Joppe W. Bos and Joost Renes and Christine van Vredendaal

Abstract: There are currently over 30 billion IoT (Internet of Things) devices installed worldwide. To secure these devices from various threats one often relies on public-key cryptographic primitives whose operations can be costly to compute on resource-constrained IoT devices. To support such operations these devices often include a dedicated co-processor for cryptographic procedures, typically in the form of a big integer arithmetic unit. Such existing arithmetic co-processors do not offer the functionality that is expected by upcoming post-quantum cryptographic primitives. Regardless, contemporary systems may exist in the field for many years to come. In this paper we propose the Kronecker+ algorithm for polynomial multiplication in rings of the form Z[X]/(X^n+1): the arithmetic foundation of many lattice-based cryptographic schemes. We discuss how Kronecker+ allows for re-use of existing co-processors for post-quantum cryptography, and in particular directly applies to the various finalists in the post-quantum standardization effort led by NIST. We provide a detailed implementation analysis which highlights the potential of the Kronecker+ technique for commonly available multiplier lengths on contemporary co-processors. We validate this approach with an implementation of the algorithm running on an ARM Cortex-M4 core: the recommended embedded target platform by NIST.

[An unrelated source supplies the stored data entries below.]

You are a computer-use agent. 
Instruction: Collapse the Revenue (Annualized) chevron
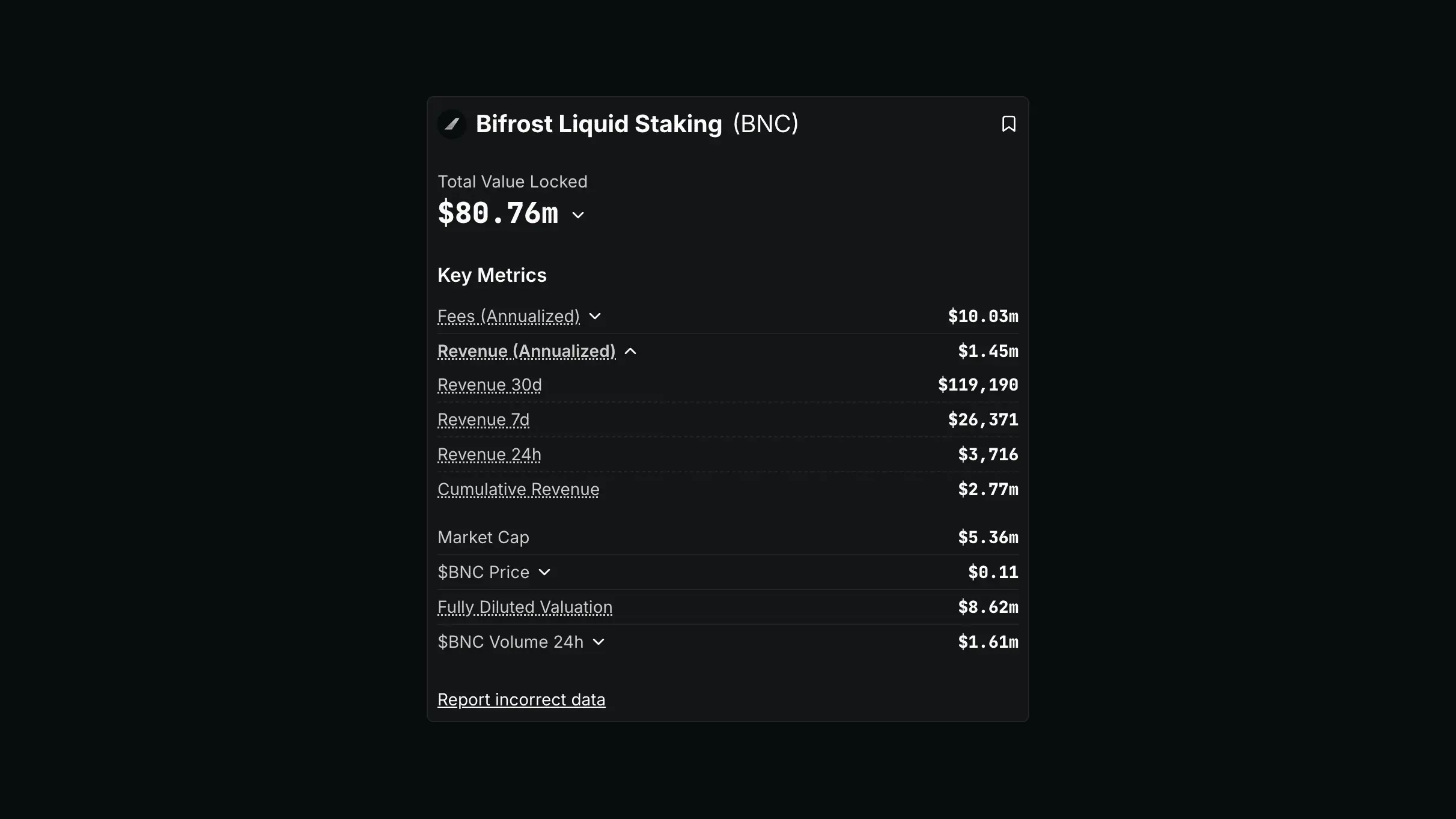pyautogui.click(x=630, y=351)
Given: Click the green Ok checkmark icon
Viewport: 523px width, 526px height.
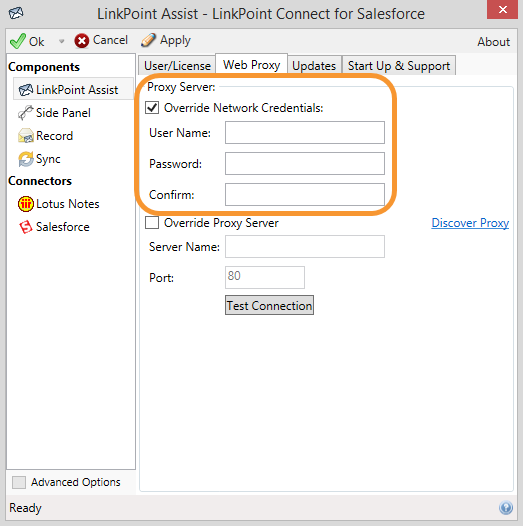Looking at the screenshot, I should click(17, 41).
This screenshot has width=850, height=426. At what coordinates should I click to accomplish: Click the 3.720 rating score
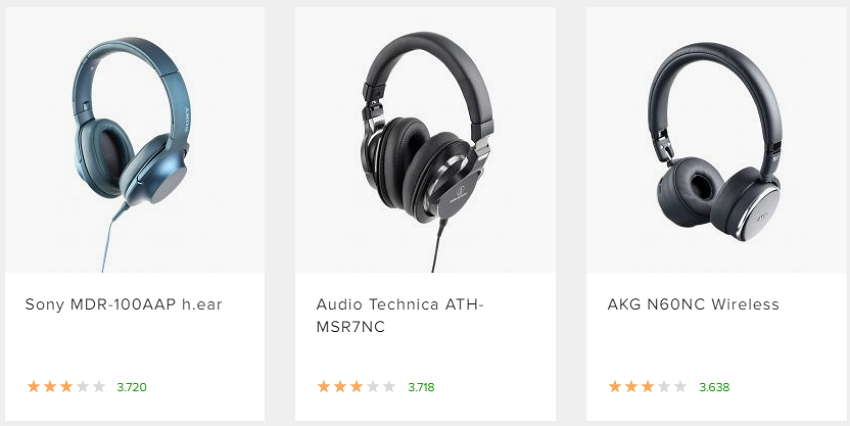coord(132,387)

Category / Keywords: public-key cryptography / Polynomial multiplication, Kronecker substitution, Schönhage-Strassen, Nussbaumer, Co-processors

Date: received 19 Oct 2020, last revised 26 Jan 2021

Contact author: joost renes at nxp com, joppe bos@nxp com, christine van vredendaal@nxp com

Available format(s): PDF | BibTeX Citation

Version: 20210126:164840 (All versions of this report)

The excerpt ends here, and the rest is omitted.